## Task input
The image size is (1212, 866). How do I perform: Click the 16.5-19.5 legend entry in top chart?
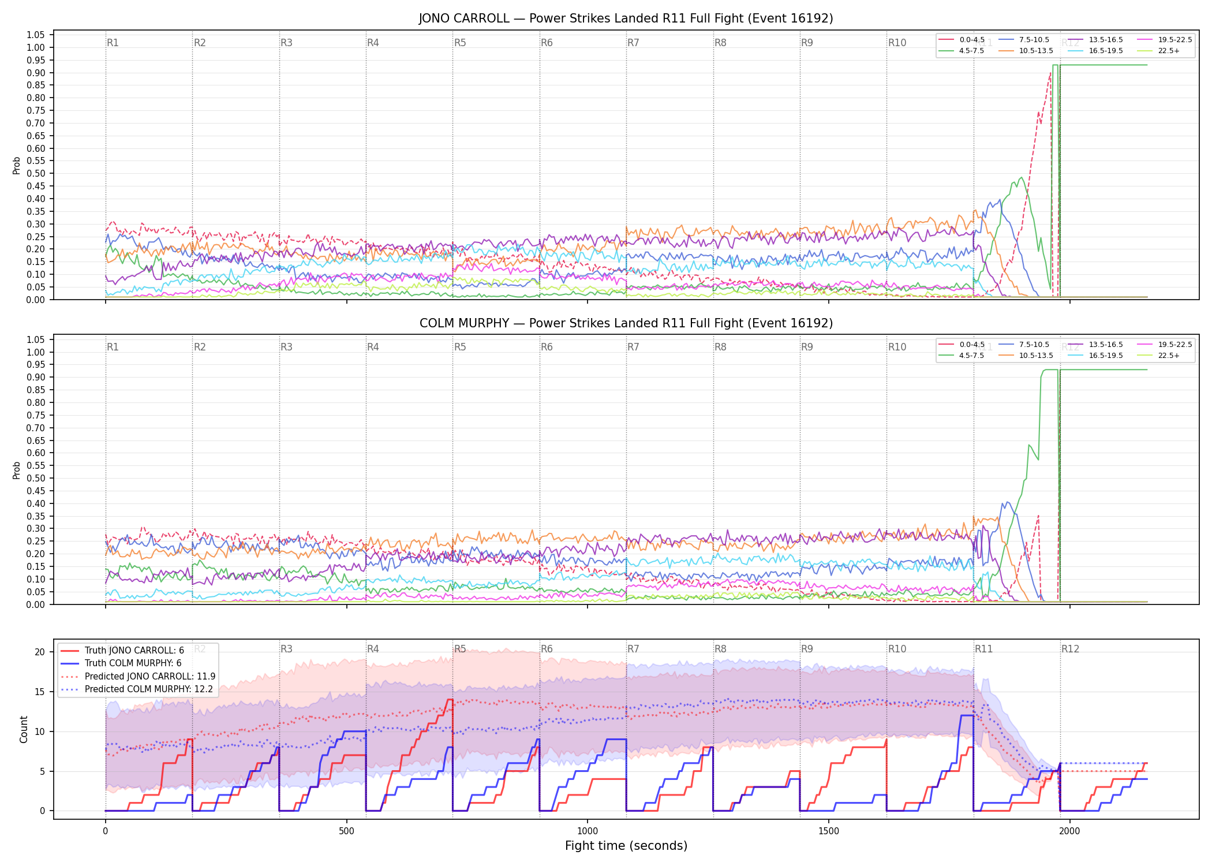1096,51
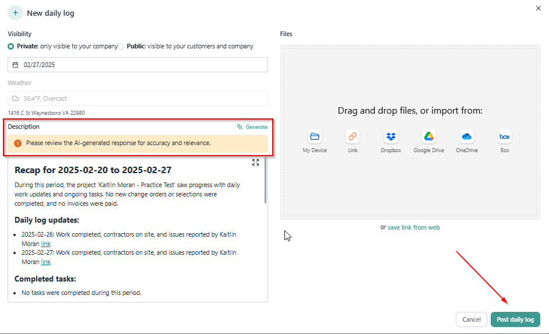Click the Weather field showing Overcast
This screenshot has height=334, width=549.
(138, 99)
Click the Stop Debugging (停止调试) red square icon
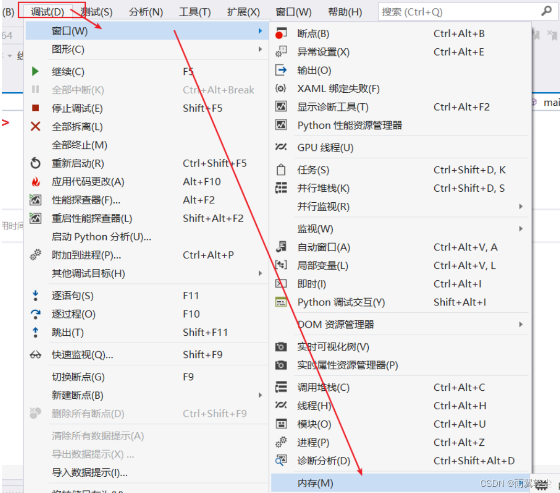This screenshot has width=560, height=493. coord(35,108)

## What the task asks
Reproduce all entries above exactly, minus the images.

## Solution for this task
The image size is (1212, 866). How do I perform: Click the 16.5-19.5 legend entry in top chart?
1096,51
Click the Weather field showing Overcast
This screenshot has height=334, width=549.
(138, 99)
Click the Stop Debugging (停止调试) red square icon
This screenshot has width=560, height=493. coord(35,108)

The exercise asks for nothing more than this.